DRobbins; Since my daughter is also PA and Soy, I was wondering if you have checked out Burger King and what your exprerience has been? It looks like the burgers would be fine but I worry that they might buy local buns with soy in it?

On Nov 3, 2002

BostonMary,

Last spring, when we were traveling and so eating at a lot of fast food places, the employees and managers of various restaurants told me I was best off to check at each restaurant for bun ingredients, because even if the corporate web site listed ingredients for the buns, usually they were purchased locally, although other food items did come from the corporation's sources, and we used the corporate web site or info posted at the individual restaurants to make decisions for things other than the buns.

What we ended up doing to deal with the variation was to bring our own hamburger buns and swap them for the restaurant ones. We just kept a package in the car at all times.

Ironically, just after that trip, I mentioned to my son's allergist that he seemed to be tolerating soy better, and the allergist told me that as long as my son was showing no symptoms, not to worry about soy flour or soy protein being listed as one of the minor ingredients of a product.

Obviously, we can't do this for nuts or peanuts, but it was nice to be able to relax on this one fast food issue.

--Debbie

On Nov 3, 2002

DRobbins, Thanks for your reply. I'm curious to how you got to even know your son was tolerating soy better...did you by accident give it to him or did you just try it with him? Because my daughter had such serious reactions early on, we have been ultra conservative. We assume she is allergic to the entire legume family so that means we cut out things with carob bean, locust bean, etc. I haven't had the guts yet to try any of these but someday would like to. Any other restaurants while you were traveling that turned out to be good for your son?

On Nov 4, 2002

BostonMary, yes, you guessed it correctly. We found out by accident that my son was tolerating soy better. What happened was that his first food allergy was to peanuts, shortly followed by tree nuts, so we did all our research and diligence at that time to identify foods that were safe and unsafe.

Then 6 or 8 months later, we found out he was also allergic to soy and strawberries. His RAST tests results were not as high for those allergens, so they weren't on our minds as much as peanuts and nuts were.

We had already checked out the major fast food restaurants, and "knew" that the burgers and fries were safe -- forgetting that the buns in particular might be nut-safe, but that wasn't the same thing as soy-safe.

So once every few weeks, my son ate a McDonalds or Wendy's cheeseburger on a bun that contained a small amount of soy flour (we still aren't sure whether he initially reacted to soy oil, but at this point he was tolerating soy oil and soy lecithin), and he never reacted.
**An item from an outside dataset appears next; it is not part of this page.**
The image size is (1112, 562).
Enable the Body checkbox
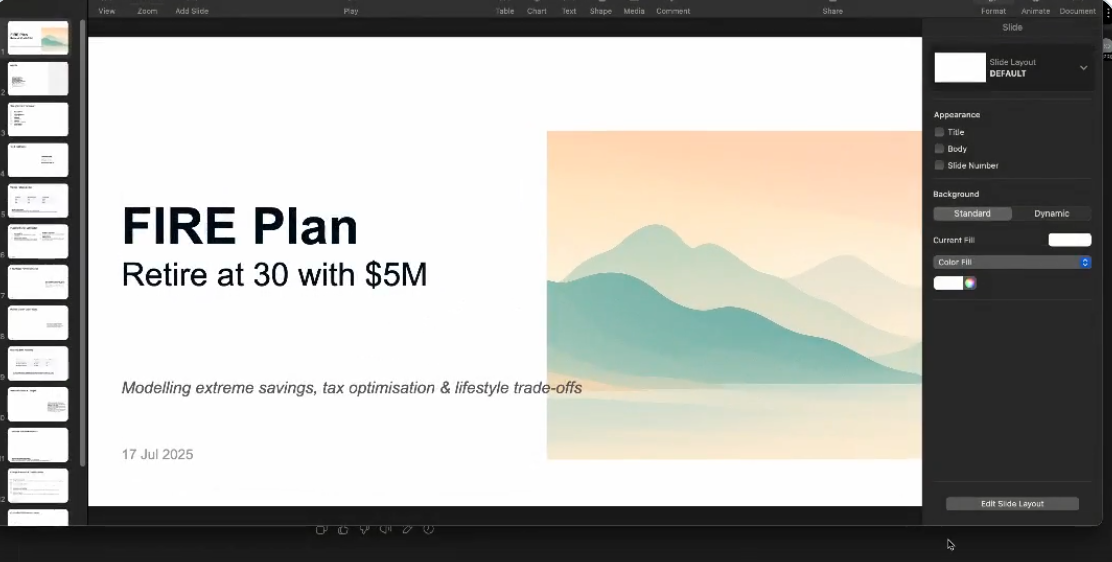point(939,149)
As soon as I realized my mistake, we started bringing our own buns to the restaurant.

Some number of months later, we saw my son's allergist and I confessed my screw-up about not re-checking the fast food buns for the new allergen, and that was when the allergist gave me the go-ahead to allow the small amounts of soy flour and soy protein concentrate as long as my son didn't react to them. (And he cautioned us *not* to try this with peanuts or nuts.)

My son's exposure to other legumes has been minimal, since he says he doesn't like them, and I'm not going to push legumes on him just in case. Because we never had mystery reactions to carob bean and locust bean (knock wood!), we've never had to eliminate them from his diet.
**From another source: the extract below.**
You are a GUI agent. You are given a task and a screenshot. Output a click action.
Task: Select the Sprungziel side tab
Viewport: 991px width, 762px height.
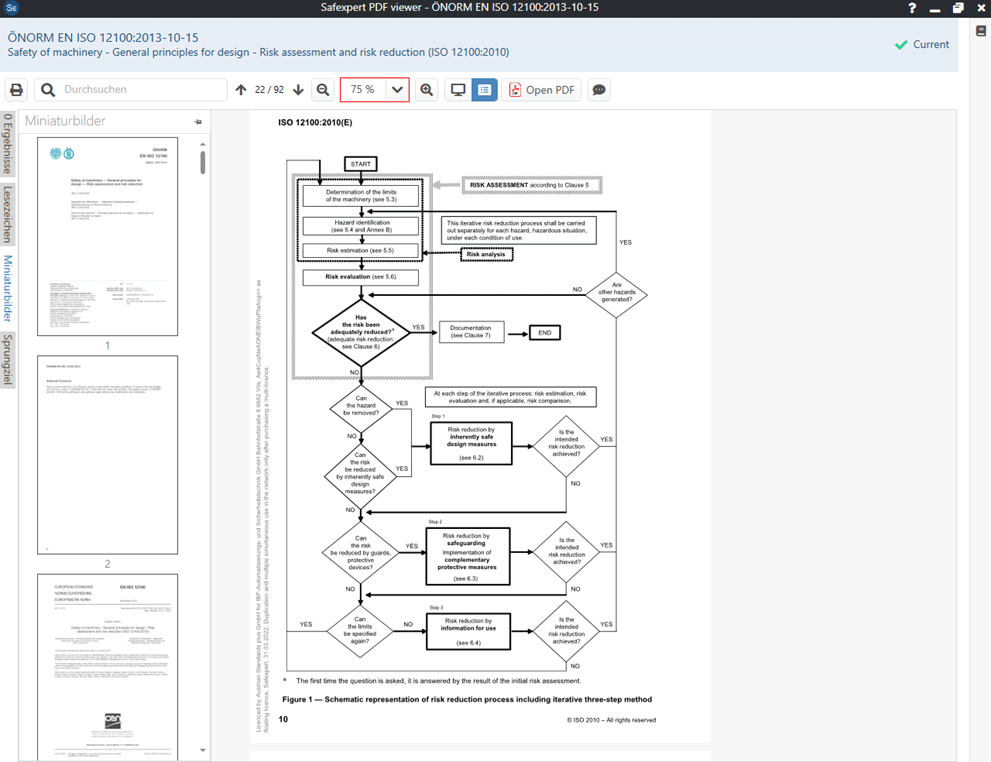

I'm sorry to hear about your daughter's severe reactions to legumes. As if avoiding soy and peanuts weren't hard enough, avoiding all the other legumes in commercially prepared foods must be phenomenonally difficult! Is there testing available for carob bean or locust bean that might help you out?

As far as other restaurants go, when we were traveling, we ate at major chains we had experience with -- mostly fast food places, unfortunately -- for lunch and dinner during our drive, and ate breakfast in our hotel room. Then once we arrived at Disney World, we ate at the Disney restaurants, and were able to discuss our son's requirements with the chefs, who by and large were pretty knowledgeable and conservative about special dietary requirements and restrictions.